Dopo l’ingresso nell’atmosfera, due paracadute vengono automaticamente dispiegati sopra il dispositivo: prima quello ad apertura ritardata, poi quello principale. Riducono la velocità della navicella a 20 km/h, per un atterraggio dolce. A un’altitudine di circa 5,5 km dal suolo, la navicella si libera dal suo scudo termico, che in precedenza le aveva permesso di non bruciare nell’atmosfera. Inoltre, carburante e ossigeno vengono scaricati dai serbatoi delle capsule per ridurre il rischio di esplosione al momento dell’impatto sul terreno.

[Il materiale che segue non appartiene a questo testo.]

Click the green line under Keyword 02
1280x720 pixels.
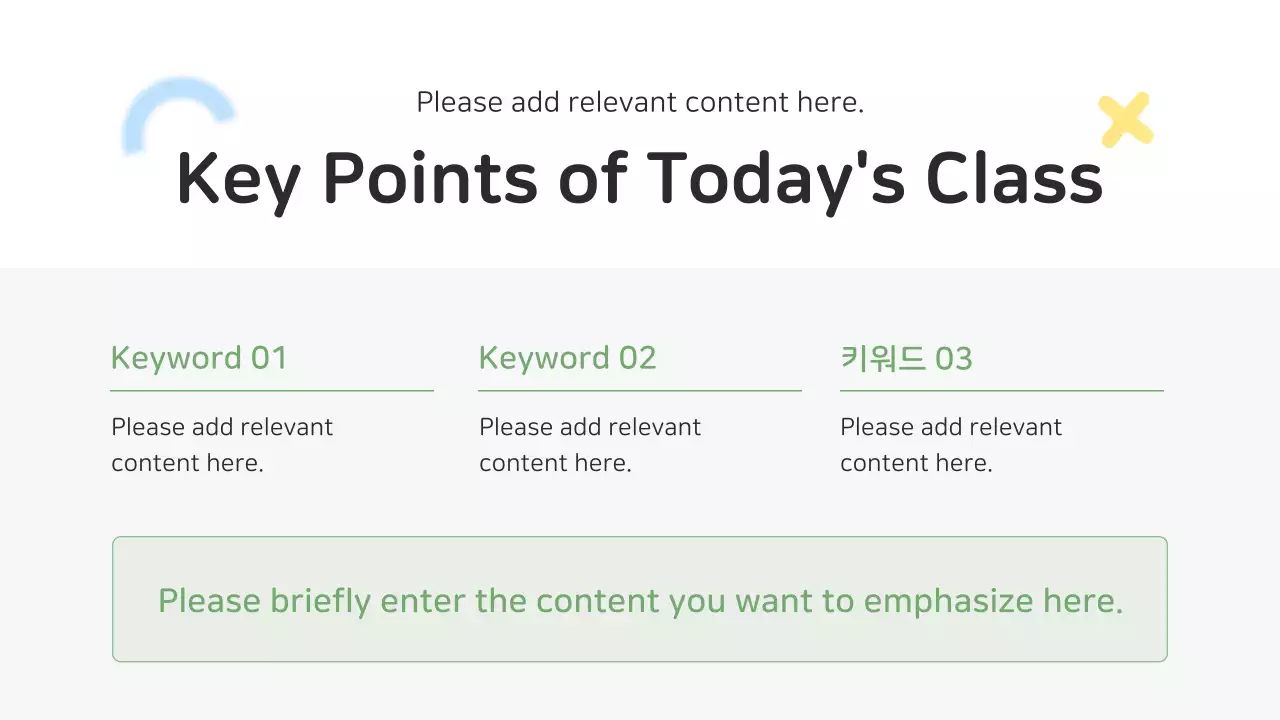(x=640, y=390)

In questo momento, gli elicotteri seguono il volo della capsula fino a quando non atterra. A un’altezza di 70 cm dal suolo si attivano i motori di atterraggio morbido, che riducono la velocità a 5-6 km all’ora.

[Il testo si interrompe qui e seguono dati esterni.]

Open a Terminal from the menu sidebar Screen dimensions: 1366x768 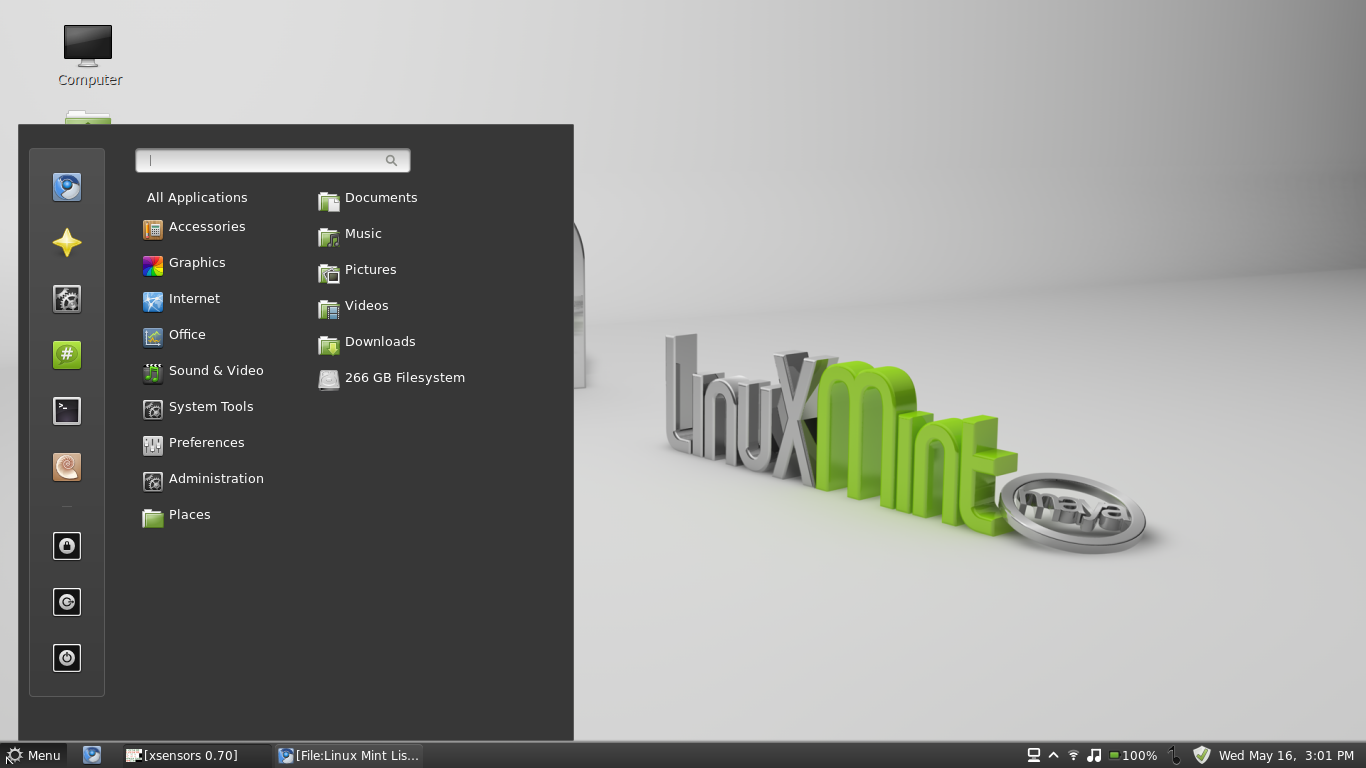[67, 411]
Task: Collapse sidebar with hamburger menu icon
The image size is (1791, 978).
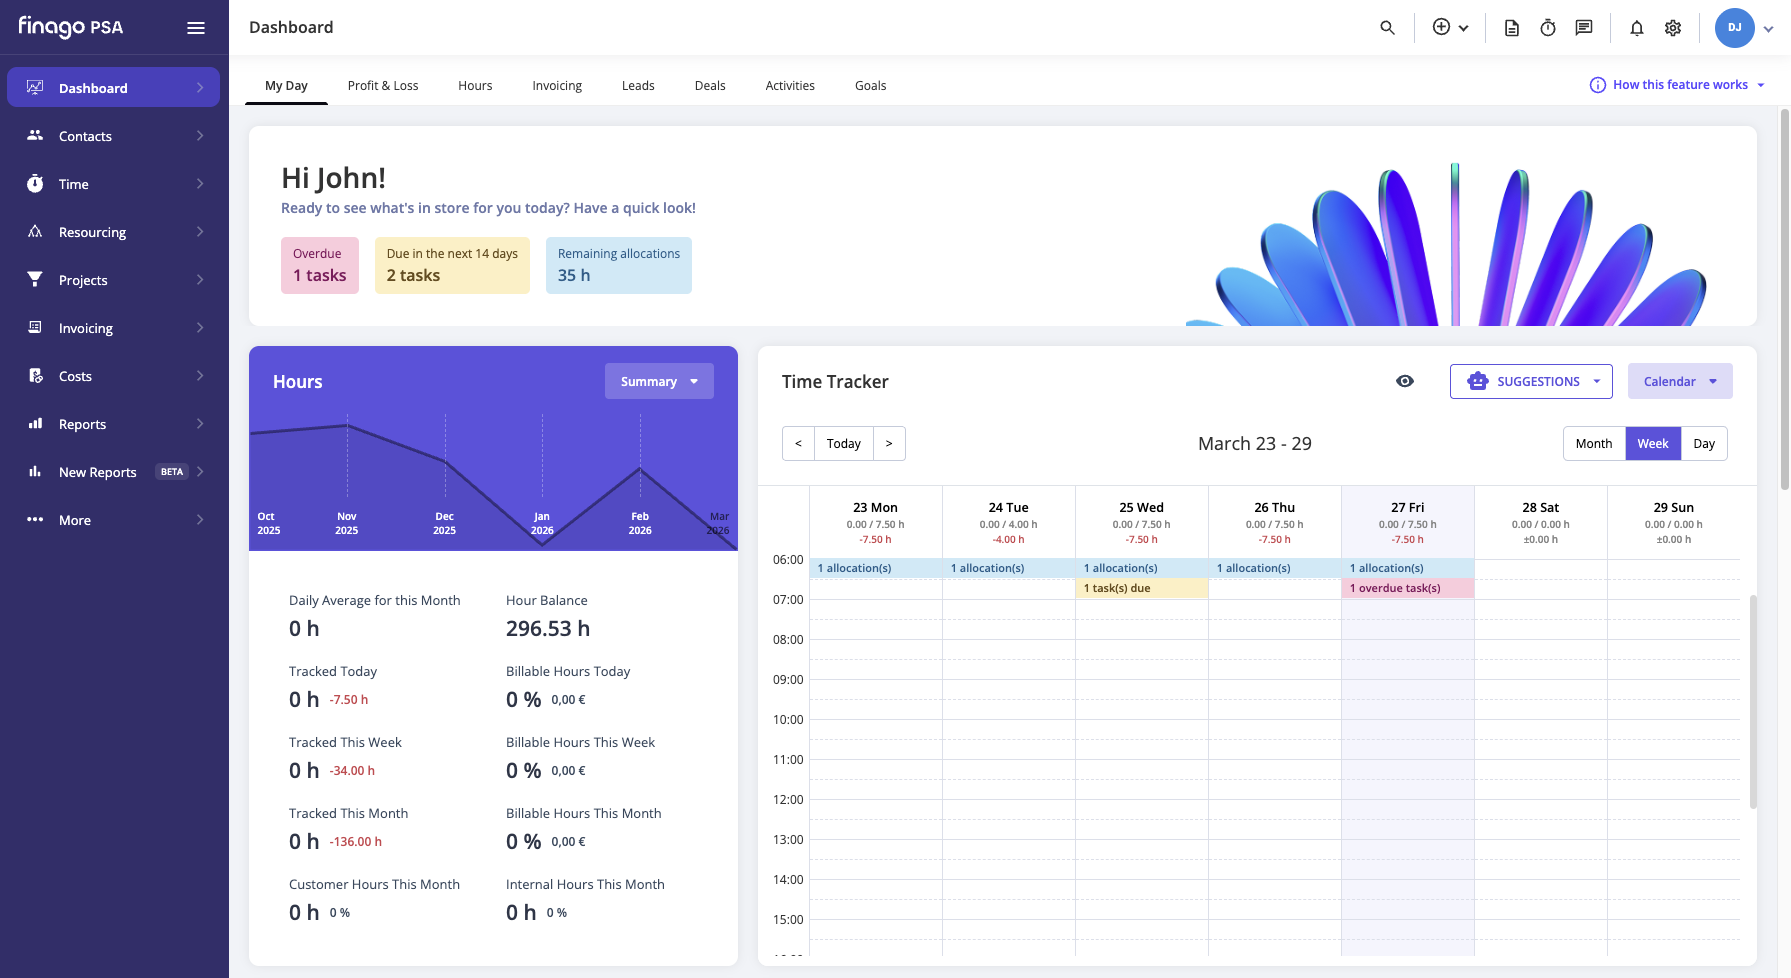Action: click(196, 28)
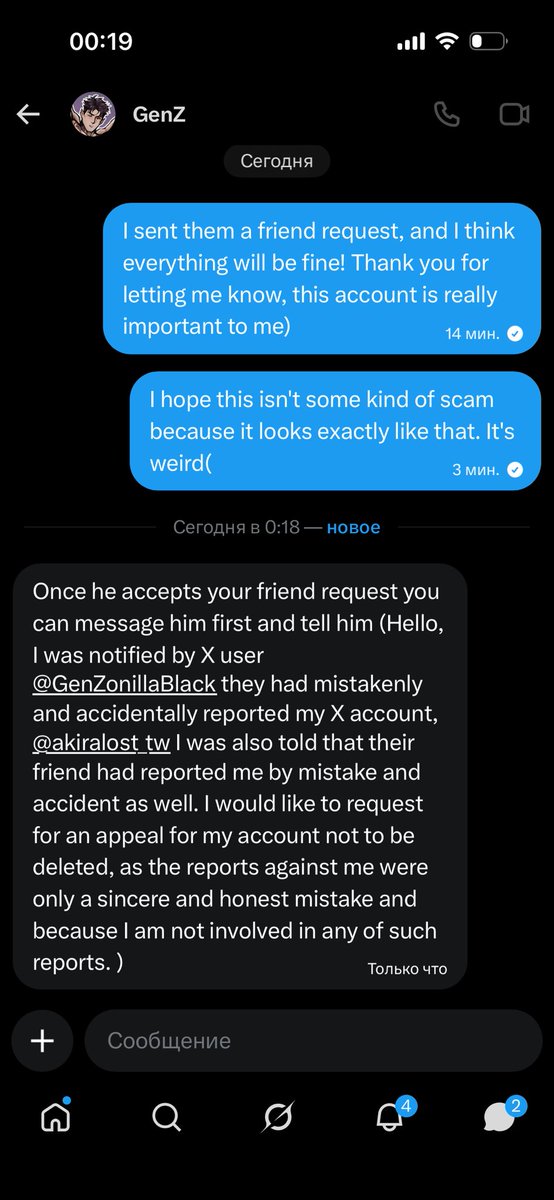Image resolution: width=554 pixels, height=1200 pixels.
Task: Open @GenZonillaBlack mention link
Action: pyautogui.click(x=124, y=685)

A partire da un’altezza di 450 metri dal suolo, gli astronauti non dovrebbero parlare, in modo da non mordersi la lingua e rompersi la mascella durante l’atterraggio. Dopo l’atterraggio, il comandante dell’equipaggio disconnette il paracadute, cosicché la navicella non venga trascinata sul terreno in caso di forti venti.

Dopo l’atterraggio, gli elicotteri atterrano vicino alla navicella e i soccorritori aiutano l’equipaggio a uscire. Gli astronauti vengono immediatamente esaminati dai medici, che misurano loro le pulsazioni e la pressione sanguigna.

Aleksandr Lazutkin, che nel 1997 trascorse 184 giorni nel complesso orbitale Mir, ebbe l’esperienza più spiacevole nel colpire il terreno durante l’atterraggio.

“Gli elementi di atterraggio morbidi non funzionarono, quindi colpimmo molto duramente la superficie terrestre. Dopo l’atterraggio, ho sviluppato disordini vestibolari: quando scuoti la testa e ti viene la nausea. Poi passa rapidamente: un giorno, due, e tutto torna al posto”, ricorda Lazutkin.

Ma a quanto racconta, è meglio che i cosmonauti non facciano movimenti improvvisi al loro ritorno sulla Terra.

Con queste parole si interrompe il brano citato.